It may be a reliable presumption that if the NUT is against something, then it must be right, but there comes a time when the leftie teaching union has a valid point, such as voicing opposition to Education Secretary Michael Gove’s most recent pronouncement (echoed by his loyal chorus) that schools should run longer working days and shorter summer holidays.
Gove claims that, as children are no longer sent out to work in the fields, then it is no longer permissible that children remain at large for such a long period, if we are to produce a generation of Nietzchean Ubermenschen to compete with the Oriental nations. However, looking closer to home, in the top private schools in England and the state system of the country of Finland, which usually ranks first in results, you find shorter days and longer holidays. Additionally, the school starting age in Finland is seven – considerably older than in England.
From the libertarian point of view, the ideological struggle over state education is a fight between two factions of authoritarians. The fundamental problem is the state system itself. Without the imposition of the state-run quasi-monopoly, schools would run their affairs independently, and no doubt come to different conclusions as to hours of attendance and length of holiday, as well as syllabus and philosophical orientation, and parents would be able to choose a school that most closely fit their own and their children’s requirements.

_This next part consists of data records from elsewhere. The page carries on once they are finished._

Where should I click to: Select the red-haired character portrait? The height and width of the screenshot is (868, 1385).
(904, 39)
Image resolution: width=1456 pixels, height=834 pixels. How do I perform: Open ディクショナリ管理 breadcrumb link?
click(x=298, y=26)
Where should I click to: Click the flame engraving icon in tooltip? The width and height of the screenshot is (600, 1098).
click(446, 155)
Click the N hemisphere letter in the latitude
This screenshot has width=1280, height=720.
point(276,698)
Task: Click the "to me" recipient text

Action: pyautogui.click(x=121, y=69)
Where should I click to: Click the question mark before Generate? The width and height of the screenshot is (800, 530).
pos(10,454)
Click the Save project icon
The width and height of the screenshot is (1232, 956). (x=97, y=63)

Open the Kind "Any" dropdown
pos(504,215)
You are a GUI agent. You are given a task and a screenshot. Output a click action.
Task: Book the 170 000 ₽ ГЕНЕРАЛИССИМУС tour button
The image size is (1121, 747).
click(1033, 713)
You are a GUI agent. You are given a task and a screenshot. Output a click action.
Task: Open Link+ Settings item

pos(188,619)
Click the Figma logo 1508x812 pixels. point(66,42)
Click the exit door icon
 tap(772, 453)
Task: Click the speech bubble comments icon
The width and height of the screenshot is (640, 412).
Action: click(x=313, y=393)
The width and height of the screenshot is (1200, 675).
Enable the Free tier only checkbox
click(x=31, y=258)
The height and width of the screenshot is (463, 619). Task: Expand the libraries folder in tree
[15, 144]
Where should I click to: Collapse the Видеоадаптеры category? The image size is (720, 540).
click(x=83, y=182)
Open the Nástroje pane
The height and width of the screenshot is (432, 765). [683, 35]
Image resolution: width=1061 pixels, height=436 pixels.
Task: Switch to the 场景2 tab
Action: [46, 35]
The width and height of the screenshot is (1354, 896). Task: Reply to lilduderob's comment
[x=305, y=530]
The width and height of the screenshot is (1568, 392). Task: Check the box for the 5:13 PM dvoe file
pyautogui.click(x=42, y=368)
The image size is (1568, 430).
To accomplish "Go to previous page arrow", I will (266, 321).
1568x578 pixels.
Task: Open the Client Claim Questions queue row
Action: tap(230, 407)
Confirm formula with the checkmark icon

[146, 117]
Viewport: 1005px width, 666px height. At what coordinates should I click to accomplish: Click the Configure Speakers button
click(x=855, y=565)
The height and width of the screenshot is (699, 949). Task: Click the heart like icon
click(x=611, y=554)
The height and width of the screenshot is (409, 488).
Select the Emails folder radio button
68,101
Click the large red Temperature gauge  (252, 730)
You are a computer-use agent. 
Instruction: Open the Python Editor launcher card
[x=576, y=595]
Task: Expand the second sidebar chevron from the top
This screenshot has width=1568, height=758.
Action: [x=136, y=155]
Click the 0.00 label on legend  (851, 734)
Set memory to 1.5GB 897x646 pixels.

Today’s teachers, whose mundane work can often be stressful, are having their jobs made more difficult by the impositions of state central-planning, with its reams of bureaucracy and its Stalinesque inspections. No doubt the government’s entrenched enemies in the educational establishment exercise a malign influence over the schools, but the solution to this will not come from Gove attempting to over-ride this influence with his own ideological pedagogy. This will only add burdens. The solution can only come from breaking up the quasi-monopoly.
Speaking from my own recollection, the best thing about school was the long summer holiday, and I pity today’s children, whose every waking hour is being organised and supervised. Let them find their own interests and develop their own personalities. Leave them in peace!